The Hobbit: An Unexpected Journey has garnered all sorts of reviews, yet amid the discussions of plot and the general techno-babble, perhaps one thing has been missed. What struck me the most about the film was the way it captured Tolkien’s meaning behind the idea of a “Hobbit.” The character and adventures of Bilbo Baggins demonstrate the importance of ordinary common folk , as well as the idea that heroes are found in the most unexpected places.
As a Baggins, Bilbo can not imagine sacrificing the comforts of home for a life of danger, but Gandalf knows that Took blood flows in Bilbo’s veins and believes he will be an invaluable member of the company of dwarves led by Thorin Oakenshield, who are headed east to reconquer a lost kingdom of gold and defeat the dragon who hoards it.
Obviously, in many ways Bilbo is not the ideal pick for a quest to kill a monster and save a kingdom.
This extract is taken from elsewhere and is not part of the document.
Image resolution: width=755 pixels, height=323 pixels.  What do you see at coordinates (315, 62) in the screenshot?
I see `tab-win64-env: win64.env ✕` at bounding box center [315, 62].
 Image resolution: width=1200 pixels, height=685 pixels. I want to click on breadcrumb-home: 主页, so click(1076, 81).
He wants to return home for his handkerchief, he has no experience using a weapon, and the thought of death makes him faint–literally. Bilbo’s inadequacies cause his companions to doubt him, and at one point Bilbo almost leaves because he feels he is a useless part of the baggage. However, it is Bilbo who uses his wit to save the dwarves from being eaten by trolls, and at the very end of the movie, it is Bilbo who rushes into battle to save Thorin from being killed by his arch-rival Azog.
One moment of dialogue that depicts this concept happens when Gandalf and Galadriel are discussing the fate of the company. Galadriel asks the wizard, “Why the Halfling?” Gandalf responds:
“Saruman believes it is only great power that can hold evil in check, but that is not what I have found. I found it is the small everyday deeds of ordinary folk that keep the darkness at bay… small acts of kindness and love. Why Bilbo Baggins? Perhaps because I am afraid… He gives me courage.”
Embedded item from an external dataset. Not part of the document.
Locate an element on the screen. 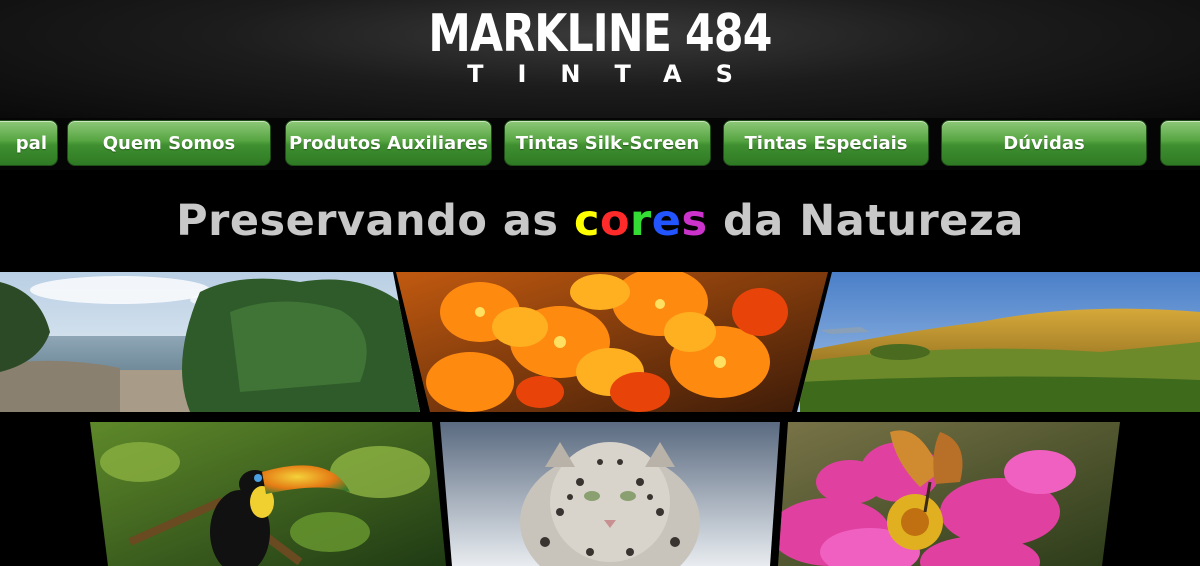 This screenshot has height=566, width=1200. page-tagline: Preservando as cores da Natureza is located at coordinates (600, 221).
The Hobbit’s portrayal of the unexpected importance of ordinary folk reminded me of I Corinthians 1:27-29.
“But God chose what is foolish in the world to shame the wise; God chose what is weak in the world to shame the strong; God chose what is low and despised in the world, even things that are not, to bring to nothing things that are, so that no human being might boast in the presence of God.”
The Bible is littered with examples of God using the most unexpected people to accomplish great things. He delivered his people from the greatest ruler in the world with someone who had spent 40 years as a shepherd. He used another overlooked shepherd boy to defeat a blasphemous giant and become the greatest King of Israel. Jesus’s handpicked disciples were a collection of uneducated fishermen. The greatest apostle was someone who once was infamous for stoning and imprisoning Christians. Just as Gandalf chose Bilbo as the fourteenth member of the company and asked Thorin to trust that he would prove himself invaluable, so God regularly uses people to do great things–people no one on earth would think to pick.
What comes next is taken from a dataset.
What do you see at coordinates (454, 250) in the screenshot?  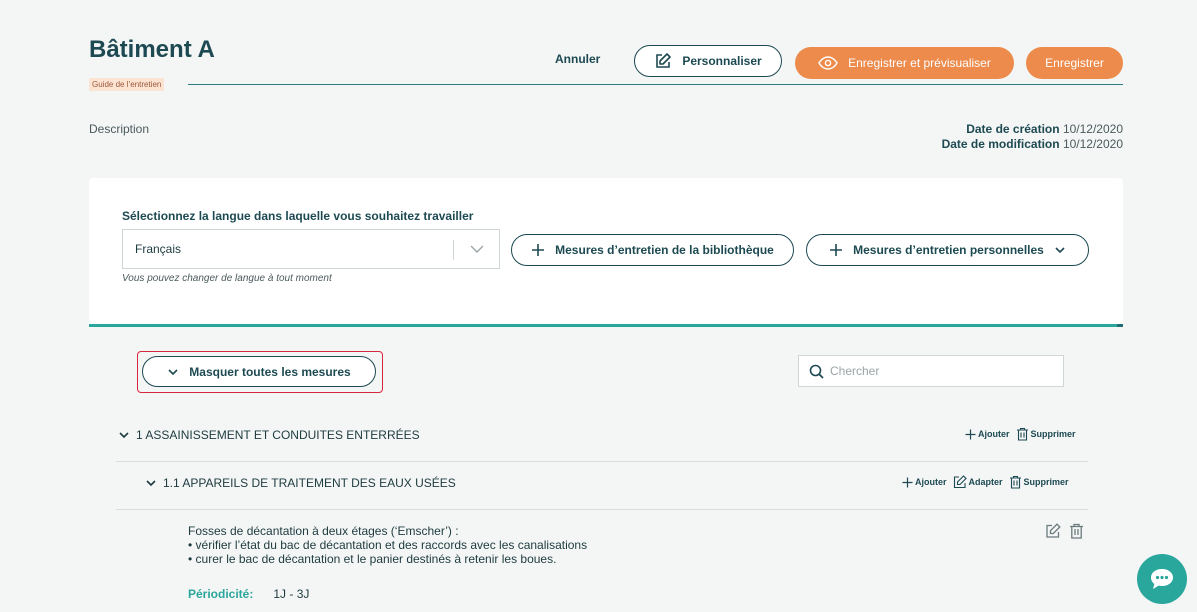 I see `select-separator` at bounding box center [454, 250].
This is the great confidence we have as Christians, that God in His mercy does not use us and bless us because of who we are, but He chooses the low, weak, and despised of the world.
In this way The Hobbit points us back to the Great Story–the ultimate story of an unexpected and seemingly ordinary person accomplishing great things. The story of a Child conceived by a young unmarried mother, born in the earthiness of a donkey stable, and whose first cradle was the trough from which the donkeys fed. The only other humans who cared about the birth of this child were shepherds, the outcast of society. His adopted father was a working-class carpenter or stonemason. Somehow, from these humble beginnings, the Savior of the world was born–a man who would transform the future of the world. It is the birth of this Child that we celebrate at Christmas. As the bumblings of the unexpected adventurer Bilbo Baggins show how the ordinary and unexpected are used to accomplish great things, they point us back to the incredible humble story of Christmas.